Saturday, July 12, 2014

5x5 Theatre Review: Kavalier & Clay

So, I went to Book-It Theatre last night with buddy Margaret to see their adaptation of The Amazing Adventures of Kavlaier & Clay. What is Book-It? Here it is in their own words:
Book-It creates world-premiere adaptations of classic and contemporary literature for the stage, preserving the narrative text as it is spoken, not by a single “narrator” but as dialogue by the characters in the production. This technique [...] allows the Book-It theatre experience to spark the audience’s interest in reading and to challenge the audience to participate by using their imaginations. Book-It’s unique style of acting and adapting books is trademarked, known as the Book-It Style™.
I did not know that it was trademarked. Anyway...



1. The production was four hours long: a five-hour running time with two ten-minute intermissions and a forty-minute dinner break. We were there from just before 6 pm to just after 11 pm. Despite this, huge swaths of the novel were cast aside, and the adaptation focused on two themes: Joe Kavalier Hates Germans and Sammy Clay Is Gay. As a result, the play moves along briskly and the evening never felt a lag.

2. The lead actors were excellent. David Goldstein captured Sammy's alternating bravado and self-loathing perfectly. Frank Boyd made an engaging Joe, thin and intellectual and sad, although he did have to resist the urge to act with his accent. Opal Peachey was a lovely young surrealist Rosa (and Luna Moth in a fantasy sequence) but really shone as older, bitter, weary suburban Rosa. The huge cast of characters was presented by an ensemble; only a few of the multiple-roles were occasionally jarring.

3. The scenic design and costumes were minimalist and presentational but serviceable, if nothing extraordinary. Two elements didn't work for me: one, the art that was shown enlarged as Joe would draw something just wasn't good enough - Joe is supposed to have a very delicate, professional drawing style influenced by his fine art training, and the images that were supposedly his were not bad, just cartoonish. In addition, the stagehands were in costume as they changed props and sets; it was a bit distracting, especially when they did not join the scene as extras.

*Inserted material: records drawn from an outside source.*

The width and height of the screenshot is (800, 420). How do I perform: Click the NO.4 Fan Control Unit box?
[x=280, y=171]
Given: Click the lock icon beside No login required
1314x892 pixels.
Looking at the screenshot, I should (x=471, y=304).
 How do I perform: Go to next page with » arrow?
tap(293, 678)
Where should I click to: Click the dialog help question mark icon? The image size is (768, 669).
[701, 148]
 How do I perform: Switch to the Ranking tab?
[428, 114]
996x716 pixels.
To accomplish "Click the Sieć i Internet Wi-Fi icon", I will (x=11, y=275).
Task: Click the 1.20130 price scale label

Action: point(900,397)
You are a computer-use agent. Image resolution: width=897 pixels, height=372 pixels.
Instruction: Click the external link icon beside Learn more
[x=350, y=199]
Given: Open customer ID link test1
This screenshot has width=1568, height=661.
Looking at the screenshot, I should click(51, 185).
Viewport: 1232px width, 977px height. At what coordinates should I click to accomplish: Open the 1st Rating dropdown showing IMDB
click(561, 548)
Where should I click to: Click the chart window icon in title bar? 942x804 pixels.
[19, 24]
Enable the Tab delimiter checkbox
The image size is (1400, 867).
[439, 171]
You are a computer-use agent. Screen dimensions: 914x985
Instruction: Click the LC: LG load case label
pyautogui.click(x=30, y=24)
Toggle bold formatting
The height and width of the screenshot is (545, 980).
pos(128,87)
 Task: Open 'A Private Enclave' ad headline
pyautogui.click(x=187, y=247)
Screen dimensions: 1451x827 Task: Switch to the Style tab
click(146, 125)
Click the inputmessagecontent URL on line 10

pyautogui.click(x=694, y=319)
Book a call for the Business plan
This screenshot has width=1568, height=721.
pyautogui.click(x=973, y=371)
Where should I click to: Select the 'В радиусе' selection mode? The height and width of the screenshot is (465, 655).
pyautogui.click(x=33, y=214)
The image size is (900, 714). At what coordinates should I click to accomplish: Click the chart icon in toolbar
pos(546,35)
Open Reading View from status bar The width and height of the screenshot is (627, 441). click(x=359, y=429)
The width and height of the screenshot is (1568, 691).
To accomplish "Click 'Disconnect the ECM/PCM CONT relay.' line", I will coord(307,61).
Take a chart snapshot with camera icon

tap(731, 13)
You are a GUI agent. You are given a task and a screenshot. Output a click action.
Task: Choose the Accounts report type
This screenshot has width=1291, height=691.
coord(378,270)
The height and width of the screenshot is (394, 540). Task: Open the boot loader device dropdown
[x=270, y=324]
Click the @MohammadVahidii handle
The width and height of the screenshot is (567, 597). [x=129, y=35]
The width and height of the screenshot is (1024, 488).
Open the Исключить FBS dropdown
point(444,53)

4. Everybody in attendance seemed to have a favorite scene or line and were either pleased or disappointed to find its inclusion or absence. I was glad to find the What is the Why? scene fully intact, along with its Do Mine Next follow-up in the Rat Hole; on the other hand, Margaret was disappointed that the extended Antarctic sequence was truncated and presented mostly symbolically and with little detail. Surprisingly, the Golem of Prague is mentioned only a few times, and is never a presence in the story at all.

5. The play seemed of two minds about showing superheroes, the genre and fad that the play is set within. I mentioned that Luna Moth's origin story is indeed portrayed; Sammy's Dad, the circus strongman Mighty Molecule, also makes an early appearance in an awesome costume, foreshadowing the whole trope. But while the origin of the Escapist is acted out by all the characters in a fantasy tableau, just like with Luna Moth, the depiction ends before Tom Mayflower dons his costume. The only time we see the Escapist costume is when Joe wears it in the Empire State Building scene toward the end. The lack of an appearance, either in an enlarged image or in a fantasy sequence, by the character that drives the boys' fortunes seems a pretty odd omission, and it left quite a hole in the narrative for me.

Overall, a worthwhile production and a great night at the theatre.

Bonus Material

In the lobby of the theatre, they had erected a display educating the audience not about the book, but about comic themselves. Here's what it looked like:



I had some quibbles with the setup. The display seemed to read from left to right, but the chronology was off. They didn't distinguish between comic books and strips clearly, and some of the facts seemed incorrect. It was still a nice touch.

Good sense of history: pre-Batman Detective Comics.

Bonus points for using material from obscure publishers, not just the Big Two.

Mad props for including the original Red Tornado.


Charlie Brown, Sandman, and Doc Savage: an example of the odd chronology.